We have recently uncovered a shocking revelation regarding solar panel importers in Karachi. The Post Clearance Audit (PCA) South has conducted a thorough investigation, which has brought to light a massive case of over-invoicing and trade-based money laundering. The implications of this operation are significant, indicating the outflow of black money from the country and raising concerns about illicit financial activities.
The alarming findings of the PCA South reveal that solar panel importers have been involved in over-invoicing at the import stage, amounting to an astonishing Rs. 69.5 billion. This discovery highlights the existence of a money laundering operation and emphasizes the urgent need for action.
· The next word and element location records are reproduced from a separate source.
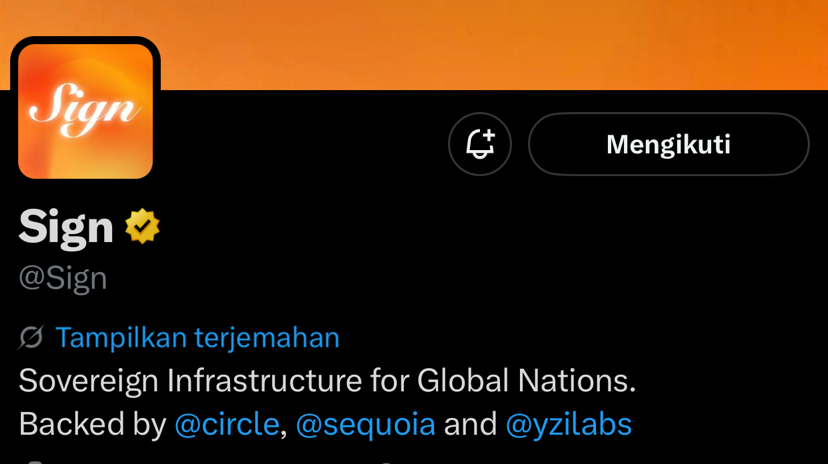Click the Sign display name heading
The width and height of the screenshot is (828, 464).
66,227
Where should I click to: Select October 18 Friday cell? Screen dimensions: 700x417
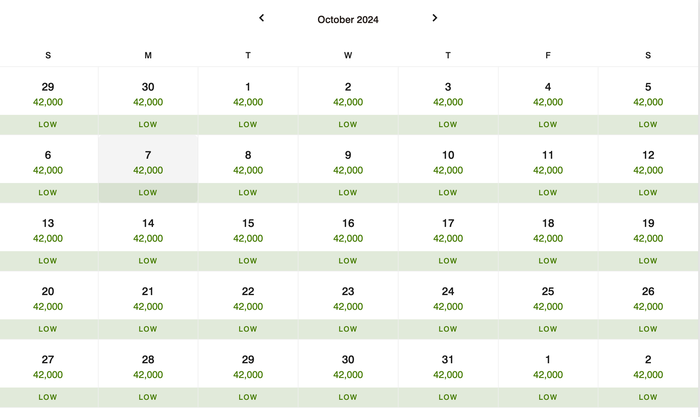(x=548, y=238)
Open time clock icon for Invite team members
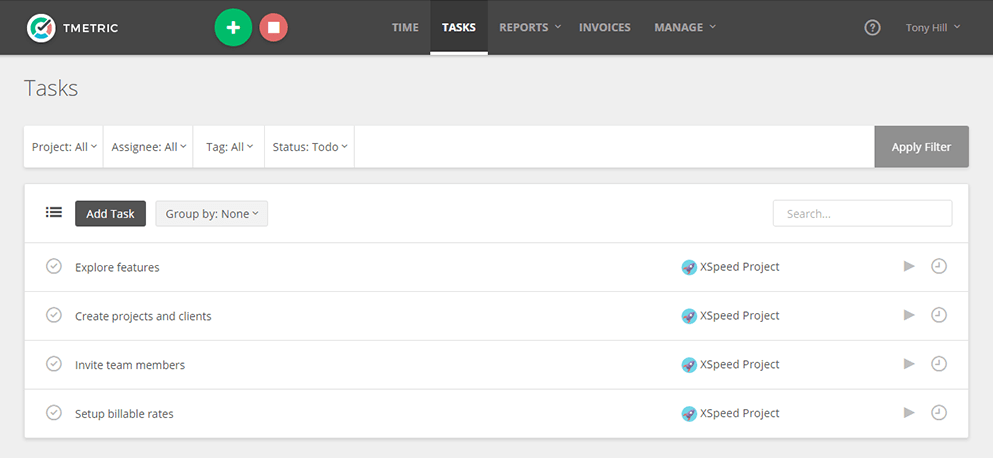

In response to this fraud, the National Accountability Bureau (NAB) has taken up the case with the Federal Board of Revenue (FBR) to ensure appropriate measures are taken against those involved. Given the substantial amounts of money and the trade-based money laundering aspect, the NAB’s involvement will be crucial in bringing the culprits to justice and preserving the country’s economic integrity. The State Bank of Pakistan has also urged federal ministries to create a list of reputable solar panel importers who can be allowed to import without the risk of money laundering and over-invoicing. The audit findings from the FBR will play a crucial role in this regard.
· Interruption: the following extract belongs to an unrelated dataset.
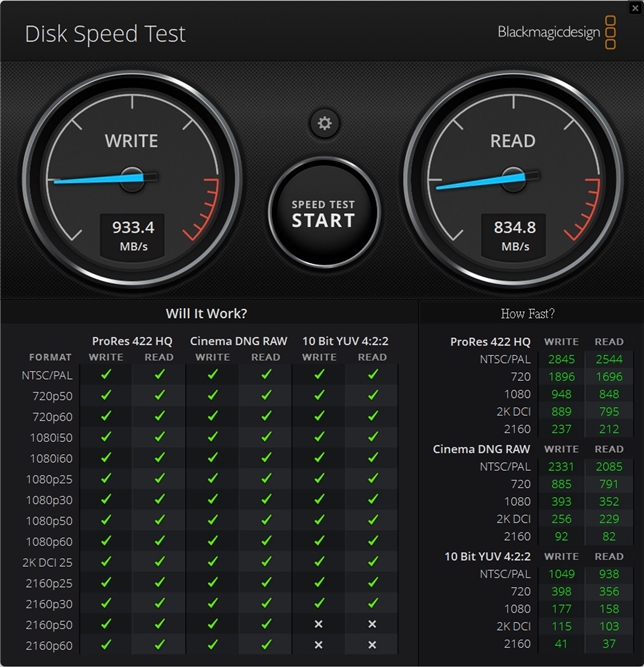
Task: Close the Disk Speed Test window
Action: 635,8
The audit findings indicate that 6,232 Goods Declarations (GDs) from 63 importers showed solar panels being imported at prices significantly higher than their market value. Moreover, a considerable portion of the funds used for these imports is suspected to be illicit money that has been transferred out of Pakistan. This operation has taken advantage of the duty and tax-free import regime for solar panels, facilitating trade-based money laundering.
Further scrutiny of the data revealed that 39 importers declared a significant disparity between their financial worth (equity and liabilities) and the volume of imports. These 39 importers, with a financial worth of Rs. 14.7 billion, imported solar panels worth over Rs. 201 billion. Additionally, the examination of bank-account transactions for 44 importers confirmed substantial cash deposits totaling Rs. 47 billion, accounting for nearly 24% of the total bank deposits worth Rs. 193 billion. Many instances were found where large amounts (10 million or above) were deposited in bank accounts as “cash transfers” in a single transaction. Moreover, several bank accounts had yearly cash transactions exceeding Rs. 20 million, categorizing these importers and bank accounts as high-risk for money laundering.
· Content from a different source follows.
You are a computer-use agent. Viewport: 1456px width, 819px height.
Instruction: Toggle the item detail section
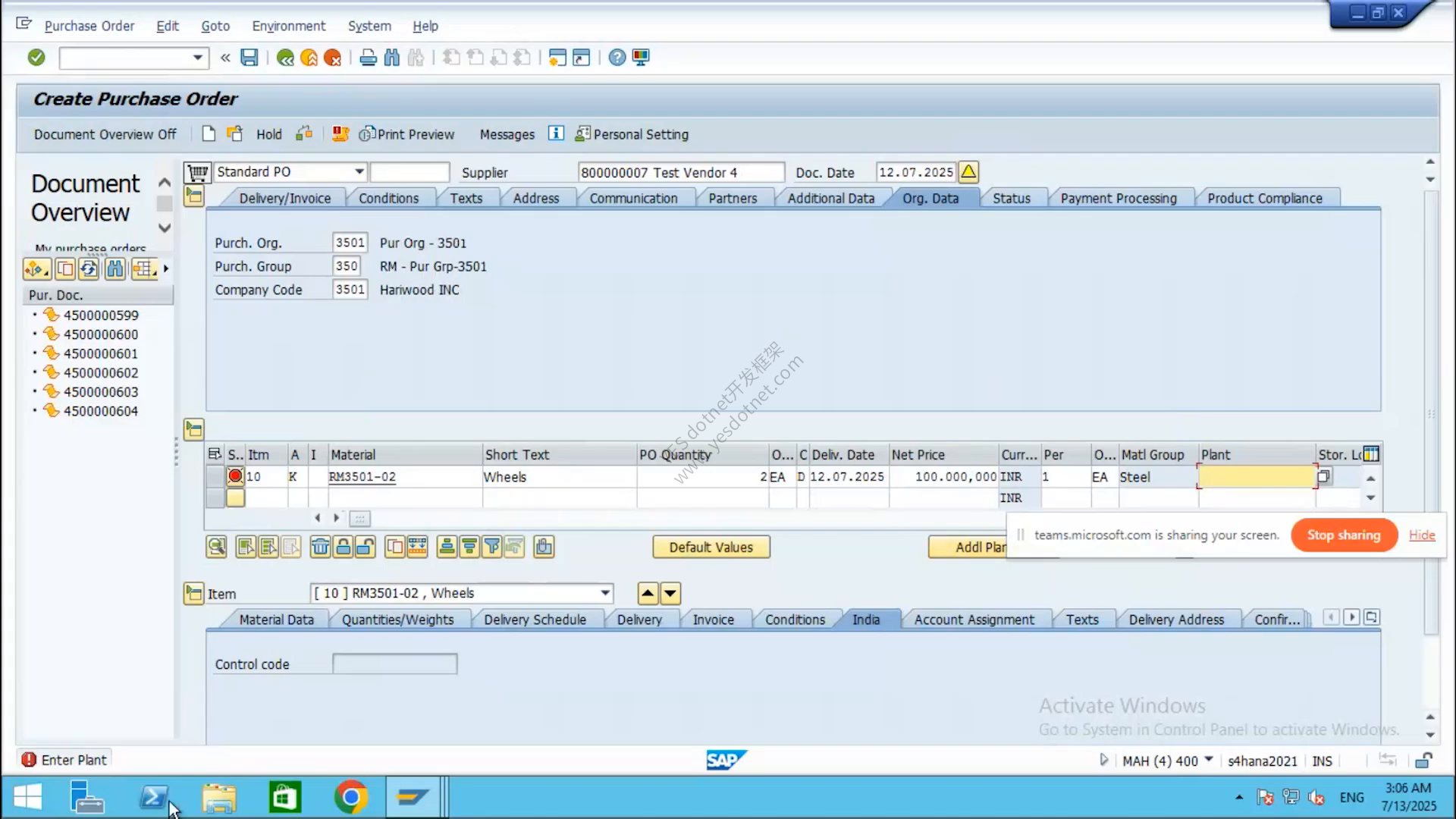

The investigation also discovered that 22 importers, with import remittances worth Rs. 50 million or more, transferred Rs. 16.5 billion to third countries, particularly UAE and Singapore, even though their solar panel imports originated from China. The commercial banks failed to exercise due diligence and allowed these remittances without the necessary No Objection Certificate (NOC) from the Chinese exporters, violating Foreign Exchange Regulations and the State Bank of Pakistan’s instructions on managing risks for trade-based money laundering and terrorist financing.
The Federal Board of Revenue (FBR) assigned the Directorate of PCA South to conduct a sector-based audit of solar panel importers to address over-invoicing and trade-based money laundering (TBML). The PCA South, under the guidance of Director Sheeraz Ahmed, assembled a team to carry out the audit of the solar panel sector.
The PCA’s audit observations are currently being issued, and further examination of available records will be conducted to take appropriate action according to the relevant provisions of the law. The following violations and offenses have been identified:
- Fiscal fraud associated with imports by non-existent importers.
- Fiscal fraud involves the use of shell companies, dummy owners, and the utilization of illicit funds to finance imports that surpass the genuine financial worth of the proprietors or owners.
- Misdeclaration of the value of imported solar panels to transfer funds out of Pakistan through over-invoicing, amounting to an alarming sum of Rs. 69.5 billion.
Trade-based money laundering poses a significant threat to the economy, undermining legitimate trade, compromising fiscal revenues, and facilitating the illicit transfer of funds across borders. The exposure of this massive scam emphasizes the urgent need for stronger regulatory measures and enhanced coordination among relevant authorities to effectively combat such criminal activities.
The proactive actions taken by the FBR and PCA formations are crucial in combating financial crimes and safeguarding the country’s economic interests. As the investigation progresses, it is essential for the relevant authorities to ensure that the culprits face strict legal consequences to prevent similar incidents in the future. Furthermore, raising awareness among importers, customs officials, and the public about the severe consequences of engaging in trade-based money laundering is vital to deter such criminal practices.